_INFORMATION GIVEN_
***
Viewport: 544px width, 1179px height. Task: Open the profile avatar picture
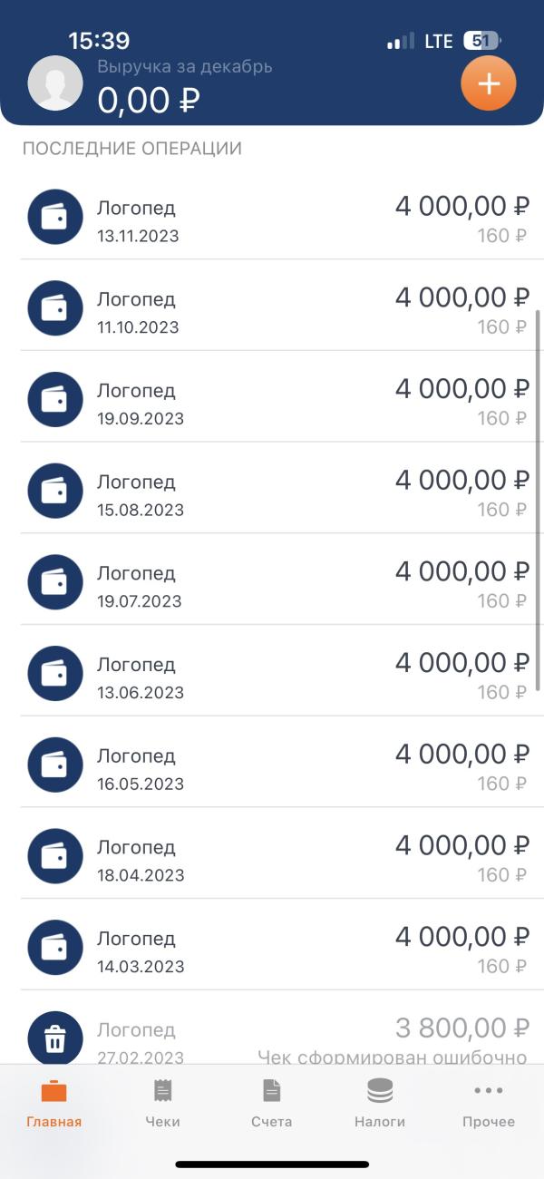pyautogui.click(x=55, y=83)
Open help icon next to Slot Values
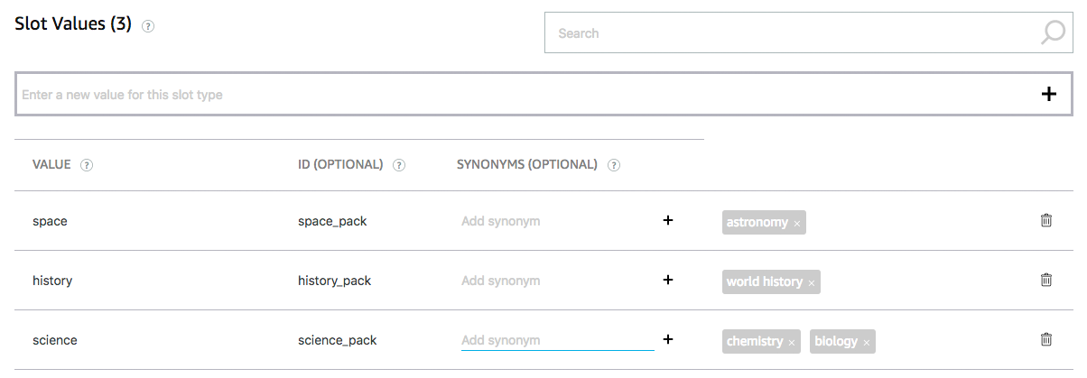The height and width of the screenshot is (378, 1087). [148, 27]
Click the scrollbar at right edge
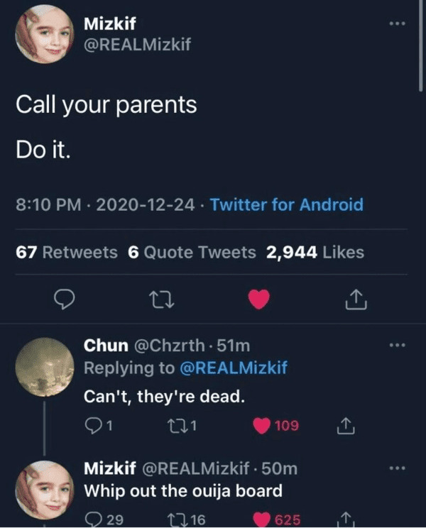This screenshot has width=426, height=528. pos(420,45)
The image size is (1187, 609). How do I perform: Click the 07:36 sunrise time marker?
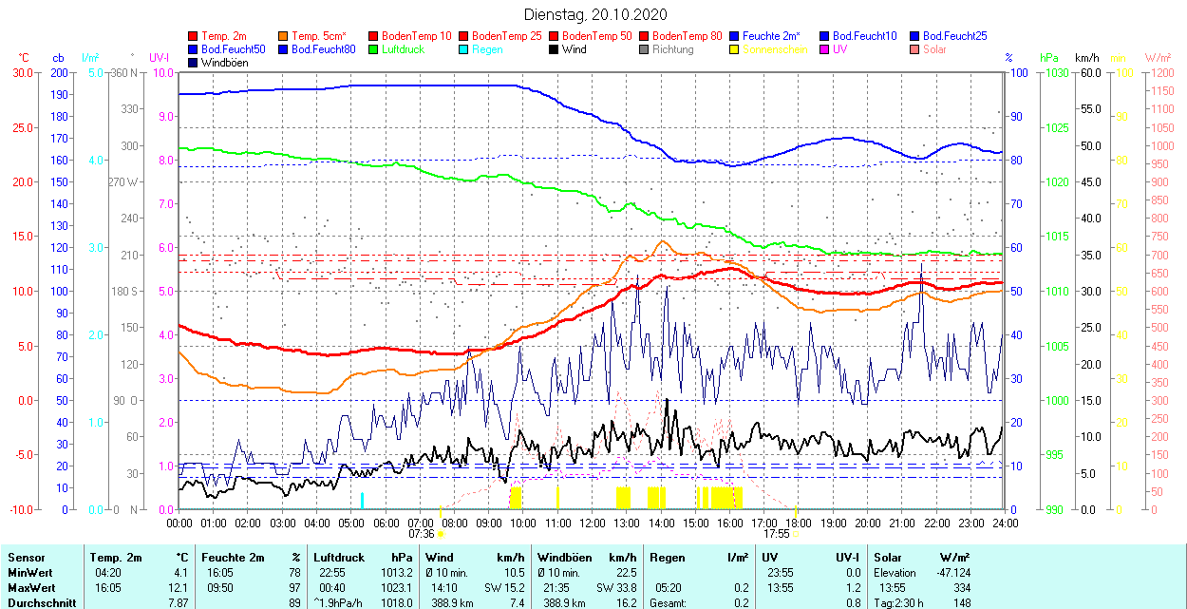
***
_WHAT YOU SHOULD DO_
Only the text of the listing above should be copied, exactly and with pictures left out.

_TASK ANSWER_
Viewport: 544px width, 1179px height. Task: Open the profile avatar picture
pyautogui.click(x=55, y=83)
Open help icon next to Slot Values
The height and width of the screenshot is (378, 1087). [148, 27]
Click the scrollbar at right edge
This screenshot has width=426, height=528. pos(420,45)
The image size is (1187, 609). How do I perform: Click the 07:36 sunrise time marker?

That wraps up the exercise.